ASSIGNMENT:
For every line in the material, output its text exactly and exclude any image it holds.
=== GIVEN DATA ===
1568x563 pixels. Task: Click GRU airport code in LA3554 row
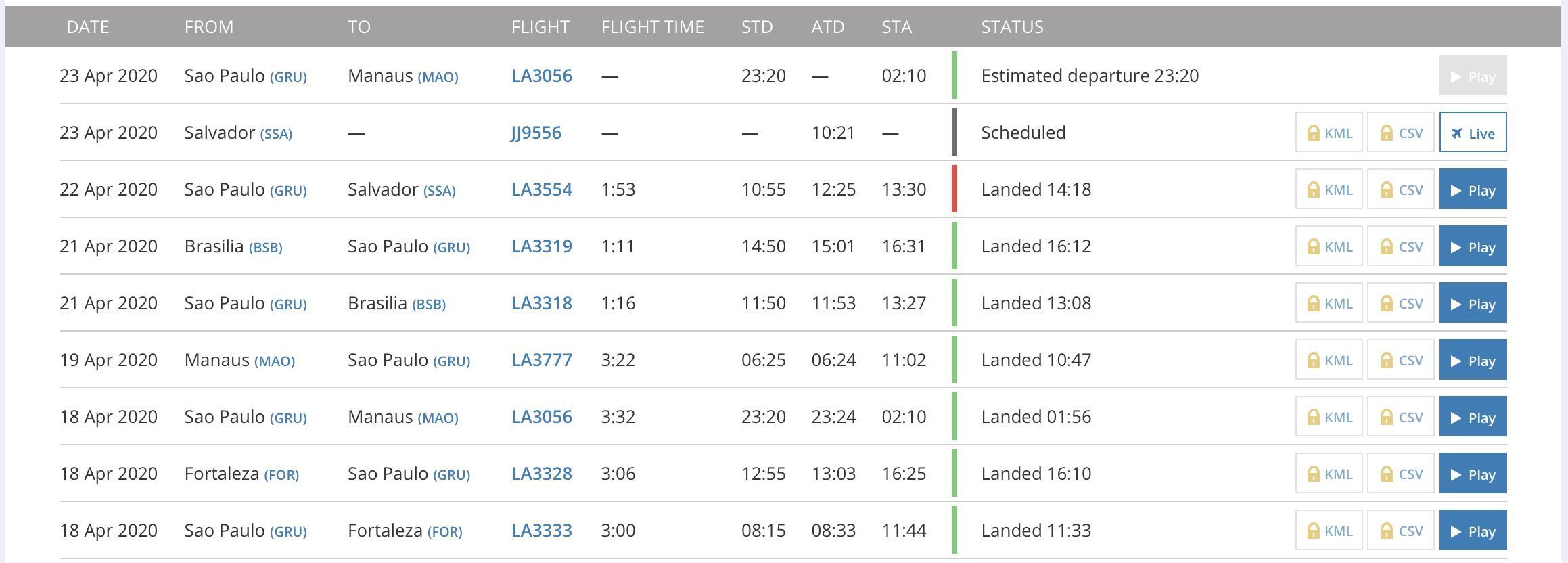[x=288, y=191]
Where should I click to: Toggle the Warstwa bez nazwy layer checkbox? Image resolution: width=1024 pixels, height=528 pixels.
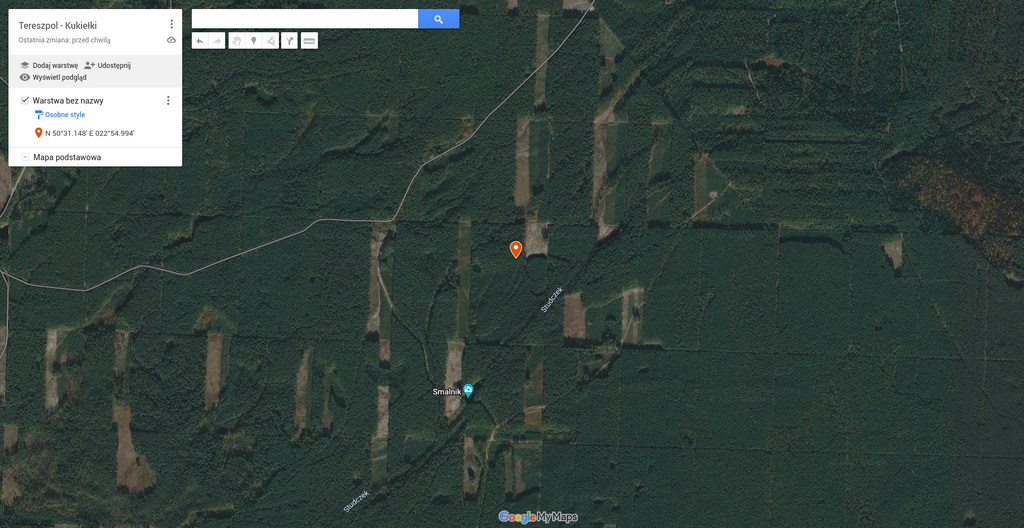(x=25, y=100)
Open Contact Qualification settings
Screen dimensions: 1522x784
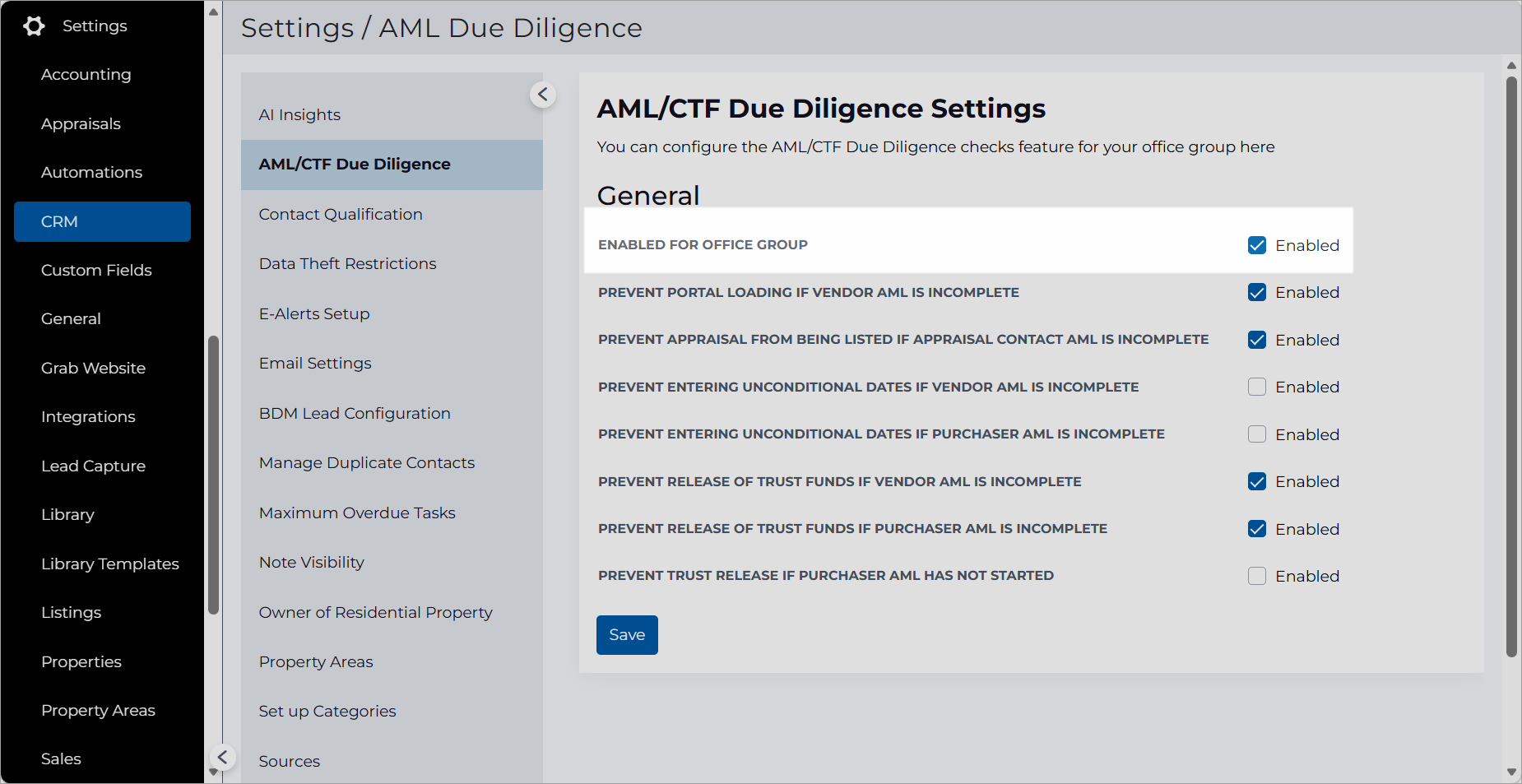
===
OUTPUT OF THE EXERCISE:
1568x563 pixels. Task: Click GRU airport code in LA3554 row
[x=288, y=191]
Where should I click to: Toggle the Warstwa bez nazwy layer checkbox? Image resolution: width=1024 pixels, height=528 pixels.
(x=25, y=100)
Open Contact Qualification settings
Screen dimensions: 1522x784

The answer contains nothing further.